Three Things You Can Do To Help A Grieving Person

9:49 AM


                              


What can I do to help?  I hear this question all the time.  When you experience a death in your family, people want to help, to ease your pain, to be there for you in some small way.  Henry’s death has shown me the goodness of people in a way I have never seen before.  It seems like everywhere I turn; someone is reaching out.
I have always felt uncomfortable being around people who have lost a loved one.  I never know what to say or do, and often that has meant that I have shied away from situations where I should have offered help.  A few years ago, our neighbors lost their adult son.  I didn’t go over to visit with them.  I didn’t bring cookies or flowers.  Since my neighbor had always told me how much my young children reminded her of her children when they were young, I didn’t bring the kids outside to play in the neighborhood park because I didn’t want to be insensitive.  My motives were good, but my actions were not kind.  I missed an opportunity to minister to the needs of someone who was hurting.

[Dataset excerpt]
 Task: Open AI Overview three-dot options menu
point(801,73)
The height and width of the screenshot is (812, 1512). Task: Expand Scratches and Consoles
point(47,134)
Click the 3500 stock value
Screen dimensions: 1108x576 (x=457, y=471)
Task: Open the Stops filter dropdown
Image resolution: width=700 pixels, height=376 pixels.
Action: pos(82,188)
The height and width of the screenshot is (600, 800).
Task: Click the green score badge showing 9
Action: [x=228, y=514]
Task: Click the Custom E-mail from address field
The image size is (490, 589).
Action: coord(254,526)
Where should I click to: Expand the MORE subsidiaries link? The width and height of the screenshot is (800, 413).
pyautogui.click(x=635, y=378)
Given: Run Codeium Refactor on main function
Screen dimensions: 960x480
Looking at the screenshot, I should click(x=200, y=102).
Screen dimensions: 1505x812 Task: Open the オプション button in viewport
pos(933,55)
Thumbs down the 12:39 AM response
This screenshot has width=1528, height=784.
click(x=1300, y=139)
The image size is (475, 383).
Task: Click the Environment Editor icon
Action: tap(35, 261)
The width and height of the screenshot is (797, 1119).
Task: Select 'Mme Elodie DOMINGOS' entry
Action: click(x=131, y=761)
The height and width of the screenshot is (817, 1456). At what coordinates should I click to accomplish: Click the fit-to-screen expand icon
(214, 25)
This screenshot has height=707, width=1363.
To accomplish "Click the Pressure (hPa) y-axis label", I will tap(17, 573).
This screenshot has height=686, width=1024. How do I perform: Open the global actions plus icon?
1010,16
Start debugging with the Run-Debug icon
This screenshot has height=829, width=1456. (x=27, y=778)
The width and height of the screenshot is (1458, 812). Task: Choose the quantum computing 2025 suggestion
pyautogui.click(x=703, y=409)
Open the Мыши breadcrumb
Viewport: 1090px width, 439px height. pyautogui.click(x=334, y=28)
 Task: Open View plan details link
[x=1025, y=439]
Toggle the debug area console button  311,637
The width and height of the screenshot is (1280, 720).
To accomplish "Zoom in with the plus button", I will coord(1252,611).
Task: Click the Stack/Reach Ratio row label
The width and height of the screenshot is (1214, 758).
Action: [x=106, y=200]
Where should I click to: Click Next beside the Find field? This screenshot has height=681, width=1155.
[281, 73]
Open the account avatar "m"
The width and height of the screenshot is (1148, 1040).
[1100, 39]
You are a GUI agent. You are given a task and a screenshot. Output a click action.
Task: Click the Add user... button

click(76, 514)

> [DIRECTIONS]:
A – In the post about helping a grieving person, what did the writer's neighbors lose a few years ago?
B – Reproduce the passage of the post about helping a grieving person from "I have always" up to and including "who was hurting.".

> [SOLUTIONS TO EACH TASK]:
A – Their adult son.

B –
I have always felt uncomfortable being around people who have lost a loved one.  I never know what to say or do, and often that has meant that I have shied away from situations where I should have offered help.  A few years ago, our neighbors lost their adult son.  I didn’t go over to visit with them.  I didn’t bring cookies or flowers.  Since my neighbor had always told me how much my young children reminded her of her children when they were young, I didn’t bring the kids outside to play in the neighborhood park because I didn’t want to be insensitive.  My motives were good, but my actions were not kind.  I missed an opportunity to minister to the needs of someone who was hurting.